Number of Unique Good Subsequences - Video Solutions

Problem Overview: Given a binary string, count the number of unique good subsequences. A subsequence is good if it has no leading zeros unless the subsequence itself is "0". Duplicate subsequences must be counted once, which turns the problem into a combination of subsequence generation and deduplication.

Approach 1: Dynamic Programming (O(n) time, O(1) space)

The key observation: every good subsequence must end with either 0 or 1. Track two counters while scanning the string from left to right: the number of unique subsequences ending in 0 and those ending in 1. When you see a 1, it can extend all existing subsequences or start a new one, so update the endWith1 count. When you see a 0, it can only extend existing subsequences that already started with 1, because leading zeros are not allowed except for the single "0" subsequence.

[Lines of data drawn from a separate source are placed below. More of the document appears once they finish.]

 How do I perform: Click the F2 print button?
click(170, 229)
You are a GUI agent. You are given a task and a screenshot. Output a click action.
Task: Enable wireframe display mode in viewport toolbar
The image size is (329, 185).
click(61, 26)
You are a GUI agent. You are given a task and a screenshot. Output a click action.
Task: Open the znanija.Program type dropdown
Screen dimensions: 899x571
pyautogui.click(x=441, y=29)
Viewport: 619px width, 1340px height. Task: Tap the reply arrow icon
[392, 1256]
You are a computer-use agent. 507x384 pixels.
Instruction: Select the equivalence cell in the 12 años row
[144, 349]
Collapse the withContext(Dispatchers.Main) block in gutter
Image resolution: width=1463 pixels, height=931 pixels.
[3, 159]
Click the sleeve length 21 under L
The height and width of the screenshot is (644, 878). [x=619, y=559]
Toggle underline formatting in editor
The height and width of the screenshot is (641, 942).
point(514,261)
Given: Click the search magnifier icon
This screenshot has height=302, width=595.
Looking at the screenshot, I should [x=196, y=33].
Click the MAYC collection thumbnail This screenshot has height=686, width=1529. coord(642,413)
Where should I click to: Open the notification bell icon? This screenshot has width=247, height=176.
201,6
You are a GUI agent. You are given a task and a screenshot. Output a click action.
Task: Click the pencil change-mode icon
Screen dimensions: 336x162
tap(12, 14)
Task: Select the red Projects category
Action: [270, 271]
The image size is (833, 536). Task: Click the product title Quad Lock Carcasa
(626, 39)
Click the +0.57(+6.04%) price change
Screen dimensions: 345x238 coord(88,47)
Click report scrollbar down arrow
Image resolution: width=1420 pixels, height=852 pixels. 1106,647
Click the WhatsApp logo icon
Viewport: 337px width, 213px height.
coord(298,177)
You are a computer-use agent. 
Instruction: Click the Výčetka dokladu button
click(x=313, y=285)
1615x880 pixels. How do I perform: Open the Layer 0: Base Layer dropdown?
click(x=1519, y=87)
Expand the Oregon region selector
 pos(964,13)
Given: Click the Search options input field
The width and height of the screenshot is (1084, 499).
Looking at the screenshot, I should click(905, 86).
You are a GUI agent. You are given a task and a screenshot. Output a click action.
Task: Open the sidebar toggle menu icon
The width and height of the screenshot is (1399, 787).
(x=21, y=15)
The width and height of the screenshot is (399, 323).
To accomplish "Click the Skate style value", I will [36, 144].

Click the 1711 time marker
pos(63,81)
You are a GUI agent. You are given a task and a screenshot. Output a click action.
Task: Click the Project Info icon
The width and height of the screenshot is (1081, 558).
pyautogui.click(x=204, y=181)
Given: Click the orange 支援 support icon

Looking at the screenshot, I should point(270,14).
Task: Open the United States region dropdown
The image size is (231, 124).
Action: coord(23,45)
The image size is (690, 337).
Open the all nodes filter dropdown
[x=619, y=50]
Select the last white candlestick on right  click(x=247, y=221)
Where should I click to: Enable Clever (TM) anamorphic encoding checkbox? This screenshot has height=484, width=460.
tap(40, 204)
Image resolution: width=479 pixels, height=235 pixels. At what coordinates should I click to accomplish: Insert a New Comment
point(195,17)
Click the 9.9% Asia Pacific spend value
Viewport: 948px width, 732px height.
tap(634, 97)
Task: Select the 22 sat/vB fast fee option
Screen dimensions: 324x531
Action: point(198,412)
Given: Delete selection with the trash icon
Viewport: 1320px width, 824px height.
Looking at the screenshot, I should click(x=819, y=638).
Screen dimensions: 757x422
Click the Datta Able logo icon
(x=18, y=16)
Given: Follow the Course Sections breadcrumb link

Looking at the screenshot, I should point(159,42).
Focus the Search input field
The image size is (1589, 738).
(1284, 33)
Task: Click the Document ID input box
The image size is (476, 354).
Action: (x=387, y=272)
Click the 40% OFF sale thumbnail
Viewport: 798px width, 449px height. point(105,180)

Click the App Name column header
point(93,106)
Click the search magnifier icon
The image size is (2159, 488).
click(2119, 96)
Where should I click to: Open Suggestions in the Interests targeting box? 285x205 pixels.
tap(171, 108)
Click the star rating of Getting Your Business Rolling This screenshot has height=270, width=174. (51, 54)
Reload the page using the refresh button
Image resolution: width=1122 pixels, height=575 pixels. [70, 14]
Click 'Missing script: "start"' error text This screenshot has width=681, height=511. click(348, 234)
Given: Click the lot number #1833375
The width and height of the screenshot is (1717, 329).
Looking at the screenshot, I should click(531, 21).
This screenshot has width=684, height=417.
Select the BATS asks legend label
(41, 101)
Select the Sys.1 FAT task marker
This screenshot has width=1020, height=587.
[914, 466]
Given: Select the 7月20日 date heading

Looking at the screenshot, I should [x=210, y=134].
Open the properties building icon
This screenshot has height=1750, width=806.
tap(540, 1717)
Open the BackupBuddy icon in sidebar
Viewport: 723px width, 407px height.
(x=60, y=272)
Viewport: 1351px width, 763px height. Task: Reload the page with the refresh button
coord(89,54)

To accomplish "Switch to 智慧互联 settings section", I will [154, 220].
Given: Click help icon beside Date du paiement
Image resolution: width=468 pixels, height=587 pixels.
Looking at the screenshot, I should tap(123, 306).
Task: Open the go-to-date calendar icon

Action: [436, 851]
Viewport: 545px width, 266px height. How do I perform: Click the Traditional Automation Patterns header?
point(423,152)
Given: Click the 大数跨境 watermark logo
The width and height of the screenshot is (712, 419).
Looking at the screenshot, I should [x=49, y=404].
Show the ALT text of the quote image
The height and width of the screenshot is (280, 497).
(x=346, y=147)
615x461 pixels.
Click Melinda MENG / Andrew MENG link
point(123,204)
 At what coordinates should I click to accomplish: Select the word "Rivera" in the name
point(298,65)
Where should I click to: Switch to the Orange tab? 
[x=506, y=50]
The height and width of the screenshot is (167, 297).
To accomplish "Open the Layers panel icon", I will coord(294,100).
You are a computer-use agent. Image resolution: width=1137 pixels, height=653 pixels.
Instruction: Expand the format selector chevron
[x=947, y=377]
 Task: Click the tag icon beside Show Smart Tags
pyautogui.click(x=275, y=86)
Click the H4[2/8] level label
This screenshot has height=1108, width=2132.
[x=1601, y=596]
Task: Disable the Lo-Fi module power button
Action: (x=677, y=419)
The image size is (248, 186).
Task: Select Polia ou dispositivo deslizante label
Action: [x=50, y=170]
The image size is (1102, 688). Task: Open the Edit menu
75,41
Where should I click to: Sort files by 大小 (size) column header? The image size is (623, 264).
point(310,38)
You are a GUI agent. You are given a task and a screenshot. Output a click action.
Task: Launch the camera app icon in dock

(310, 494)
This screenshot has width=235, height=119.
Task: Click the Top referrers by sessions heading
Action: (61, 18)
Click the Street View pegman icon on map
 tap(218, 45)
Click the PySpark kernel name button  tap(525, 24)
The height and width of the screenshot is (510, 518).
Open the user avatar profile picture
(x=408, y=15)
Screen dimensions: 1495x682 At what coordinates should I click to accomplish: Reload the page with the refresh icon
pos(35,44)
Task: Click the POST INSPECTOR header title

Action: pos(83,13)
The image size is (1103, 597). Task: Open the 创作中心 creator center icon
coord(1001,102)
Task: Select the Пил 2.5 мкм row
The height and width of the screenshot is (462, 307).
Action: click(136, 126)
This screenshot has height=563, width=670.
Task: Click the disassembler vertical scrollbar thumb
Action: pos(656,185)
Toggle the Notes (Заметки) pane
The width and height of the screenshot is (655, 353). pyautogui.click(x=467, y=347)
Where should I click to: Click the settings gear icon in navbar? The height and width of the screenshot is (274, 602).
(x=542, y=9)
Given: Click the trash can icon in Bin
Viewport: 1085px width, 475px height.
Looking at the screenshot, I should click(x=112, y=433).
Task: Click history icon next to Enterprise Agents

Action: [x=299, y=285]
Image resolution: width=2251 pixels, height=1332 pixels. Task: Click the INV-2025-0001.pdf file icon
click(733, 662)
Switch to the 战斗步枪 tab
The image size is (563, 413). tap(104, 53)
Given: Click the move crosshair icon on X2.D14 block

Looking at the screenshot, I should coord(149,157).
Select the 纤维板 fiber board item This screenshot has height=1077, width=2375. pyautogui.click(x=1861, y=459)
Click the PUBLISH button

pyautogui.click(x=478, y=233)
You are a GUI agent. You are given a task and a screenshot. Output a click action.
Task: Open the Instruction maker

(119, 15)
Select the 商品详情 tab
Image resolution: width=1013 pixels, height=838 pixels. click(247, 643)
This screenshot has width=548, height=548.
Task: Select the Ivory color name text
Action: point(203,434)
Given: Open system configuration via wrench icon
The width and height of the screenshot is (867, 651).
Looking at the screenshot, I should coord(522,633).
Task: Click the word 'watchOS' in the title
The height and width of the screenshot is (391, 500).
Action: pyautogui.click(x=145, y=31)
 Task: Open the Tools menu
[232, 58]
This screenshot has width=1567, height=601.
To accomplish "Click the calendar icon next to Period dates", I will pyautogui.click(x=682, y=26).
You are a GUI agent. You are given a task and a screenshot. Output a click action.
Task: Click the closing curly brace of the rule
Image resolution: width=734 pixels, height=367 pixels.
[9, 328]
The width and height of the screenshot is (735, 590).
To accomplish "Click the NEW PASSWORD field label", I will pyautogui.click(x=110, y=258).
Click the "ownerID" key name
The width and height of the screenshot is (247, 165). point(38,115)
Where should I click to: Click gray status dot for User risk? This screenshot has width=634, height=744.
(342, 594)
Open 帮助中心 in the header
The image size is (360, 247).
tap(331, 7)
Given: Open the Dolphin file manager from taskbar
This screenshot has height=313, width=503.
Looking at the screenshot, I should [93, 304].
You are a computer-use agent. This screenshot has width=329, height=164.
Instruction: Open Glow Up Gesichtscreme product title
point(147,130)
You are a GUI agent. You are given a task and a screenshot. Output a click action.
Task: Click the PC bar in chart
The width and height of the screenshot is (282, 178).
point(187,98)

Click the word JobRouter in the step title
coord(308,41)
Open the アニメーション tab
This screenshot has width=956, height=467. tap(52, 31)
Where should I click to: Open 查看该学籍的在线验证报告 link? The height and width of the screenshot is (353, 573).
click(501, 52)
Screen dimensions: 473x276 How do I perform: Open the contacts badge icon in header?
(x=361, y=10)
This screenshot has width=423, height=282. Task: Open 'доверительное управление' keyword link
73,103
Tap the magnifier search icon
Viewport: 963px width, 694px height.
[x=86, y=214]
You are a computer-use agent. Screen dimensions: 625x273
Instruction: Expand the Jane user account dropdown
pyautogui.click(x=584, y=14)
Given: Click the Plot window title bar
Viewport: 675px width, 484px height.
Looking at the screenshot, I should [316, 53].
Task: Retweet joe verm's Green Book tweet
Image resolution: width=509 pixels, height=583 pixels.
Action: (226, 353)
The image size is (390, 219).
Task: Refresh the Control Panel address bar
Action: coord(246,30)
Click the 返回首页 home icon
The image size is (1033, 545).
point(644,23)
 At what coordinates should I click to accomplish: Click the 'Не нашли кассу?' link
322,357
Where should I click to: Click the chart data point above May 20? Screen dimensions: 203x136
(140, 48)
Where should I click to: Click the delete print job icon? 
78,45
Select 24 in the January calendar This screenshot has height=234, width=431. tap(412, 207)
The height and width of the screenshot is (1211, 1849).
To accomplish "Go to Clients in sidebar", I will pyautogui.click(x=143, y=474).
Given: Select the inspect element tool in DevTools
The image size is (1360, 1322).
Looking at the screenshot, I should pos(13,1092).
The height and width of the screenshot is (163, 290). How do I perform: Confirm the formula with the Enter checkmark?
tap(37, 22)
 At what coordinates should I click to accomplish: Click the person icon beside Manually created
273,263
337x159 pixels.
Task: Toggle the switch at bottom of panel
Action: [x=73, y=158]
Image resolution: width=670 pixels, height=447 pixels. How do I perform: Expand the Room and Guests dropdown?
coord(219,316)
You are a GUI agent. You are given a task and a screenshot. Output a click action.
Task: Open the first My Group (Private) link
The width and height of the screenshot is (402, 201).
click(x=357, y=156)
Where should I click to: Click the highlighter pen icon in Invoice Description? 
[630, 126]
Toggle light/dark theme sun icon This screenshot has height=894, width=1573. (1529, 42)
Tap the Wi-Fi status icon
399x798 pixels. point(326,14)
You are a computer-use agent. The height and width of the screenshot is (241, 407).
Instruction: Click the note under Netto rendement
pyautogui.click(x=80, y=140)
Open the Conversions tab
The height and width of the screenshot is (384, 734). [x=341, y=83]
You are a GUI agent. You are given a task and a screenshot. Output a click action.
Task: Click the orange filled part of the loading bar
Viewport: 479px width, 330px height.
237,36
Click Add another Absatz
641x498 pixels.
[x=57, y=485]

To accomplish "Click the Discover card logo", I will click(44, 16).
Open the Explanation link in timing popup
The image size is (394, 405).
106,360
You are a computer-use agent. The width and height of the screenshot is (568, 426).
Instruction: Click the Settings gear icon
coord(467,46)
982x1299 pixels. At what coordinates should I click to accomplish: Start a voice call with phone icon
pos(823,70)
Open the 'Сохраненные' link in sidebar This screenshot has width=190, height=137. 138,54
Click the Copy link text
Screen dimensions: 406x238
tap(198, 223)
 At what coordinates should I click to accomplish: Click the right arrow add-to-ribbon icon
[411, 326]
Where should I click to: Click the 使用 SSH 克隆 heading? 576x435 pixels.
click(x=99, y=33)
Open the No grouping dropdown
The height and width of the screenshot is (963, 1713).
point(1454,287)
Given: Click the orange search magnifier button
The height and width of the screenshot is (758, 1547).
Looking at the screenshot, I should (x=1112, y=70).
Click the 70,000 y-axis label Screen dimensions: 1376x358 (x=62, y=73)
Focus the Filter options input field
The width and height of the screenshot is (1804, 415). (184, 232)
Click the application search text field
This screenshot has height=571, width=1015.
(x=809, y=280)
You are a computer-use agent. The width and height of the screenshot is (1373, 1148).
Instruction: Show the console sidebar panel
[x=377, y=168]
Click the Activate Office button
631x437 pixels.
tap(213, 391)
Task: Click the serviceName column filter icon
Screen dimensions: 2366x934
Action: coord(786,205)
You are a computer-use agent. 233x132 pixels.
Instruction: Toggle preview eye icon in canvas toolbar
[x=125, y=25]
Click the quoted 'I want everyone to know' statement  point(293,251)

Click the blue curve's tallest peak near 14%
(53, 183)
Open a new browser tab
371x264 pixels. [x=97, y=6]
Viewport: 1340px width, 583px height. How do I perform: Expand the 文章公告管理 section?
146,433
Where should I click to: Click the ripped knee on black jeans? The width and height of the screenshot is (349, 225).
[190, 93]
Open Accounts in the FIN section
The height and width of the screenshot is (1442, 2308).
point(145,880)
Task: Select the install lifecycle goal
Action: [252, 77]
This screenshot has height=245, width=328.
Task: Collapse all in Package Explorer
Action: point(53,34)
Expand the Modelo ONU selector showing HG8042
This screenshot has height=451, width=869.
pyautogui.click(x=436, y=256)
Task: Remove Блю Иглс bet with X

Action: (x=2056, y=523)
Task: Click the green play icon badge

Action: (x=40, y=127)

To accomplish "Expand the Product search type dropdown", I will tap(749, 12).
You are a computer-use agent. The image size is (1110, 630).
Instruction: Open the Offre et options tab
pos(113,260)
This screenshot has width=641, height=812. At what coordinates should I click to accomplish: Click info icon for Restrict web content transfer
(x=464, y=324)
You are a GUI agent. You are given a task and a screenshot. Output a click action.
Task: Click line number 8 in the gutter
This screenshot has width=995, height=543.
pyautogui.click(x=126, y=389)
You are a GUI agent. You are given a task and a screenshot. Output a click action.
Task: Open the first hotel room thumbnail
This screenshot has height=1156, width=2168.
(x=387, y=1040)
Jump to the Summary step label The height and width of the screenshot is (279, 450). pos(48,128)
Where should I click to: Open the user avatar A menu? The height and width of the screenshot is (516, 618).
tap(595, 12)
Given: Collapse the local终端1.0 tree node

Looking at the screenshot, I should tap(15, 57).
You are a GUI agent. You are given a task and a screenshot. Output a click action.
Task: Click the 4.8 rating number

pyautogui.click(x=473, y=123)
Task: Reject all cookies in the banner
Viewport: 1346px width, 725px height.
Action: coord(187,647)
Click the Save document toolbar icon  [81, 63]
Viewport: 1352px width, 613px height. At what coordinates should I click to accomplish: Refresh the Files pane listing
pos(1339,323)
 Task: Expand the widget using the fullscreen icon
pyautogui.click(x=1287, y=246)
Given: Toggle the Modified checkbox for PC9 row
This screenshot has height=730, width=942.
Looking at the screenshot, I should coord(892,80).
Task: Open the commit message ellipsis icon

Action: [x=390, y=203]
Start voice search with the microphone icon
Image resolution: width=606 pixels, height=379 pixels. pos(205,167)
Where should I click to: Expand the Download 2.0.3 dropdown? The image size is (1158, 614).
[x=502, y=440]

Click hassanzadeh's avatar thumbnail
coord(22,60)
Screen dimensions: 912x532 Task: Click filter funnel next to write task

Maintain a flag to record whether a standalone "0" exists. Each step performs constant updates, giving O(n) time and O(1) extra space. This approach relies on careful state transitions typical in dynamic programming and works directly on the string without generating subsequences explicitly.

Approach 2: Bit Manipulation and Union-Find (O(n α(n)) time, O(n) space)

This perspective treats each subsequence state as a node representing the binary value pattern formed so far. Bit manipulation helps encode subsequence endings compactly, while a Union-Find structure merges states that represent identical subsequences created through different index paths. During iteration, extending a subsequence with the next bit may produce duplicates; union operations collapse those equivalent states so only unique representatives remain. Path compression keeps the amortized cost near constant, leading to roughly O(n α(n)) time and O(n) space. The method highlights how deduplication can be handled structurally using disjoint-set unions, often paired with bit manipulation for compact state handling.

Recommended for interviews: The dynamic programming solution is what interviewers expect. It shows you can convert a subsequence counting problem into a small set of states and avoid exponential enumeration. Explaining why leading zeros restrict transitions demonstrates deeper reasoning about constraints. The alternative structural approach is interesting conceptually, but the constant-space DP is the cleanest and most efficient answer.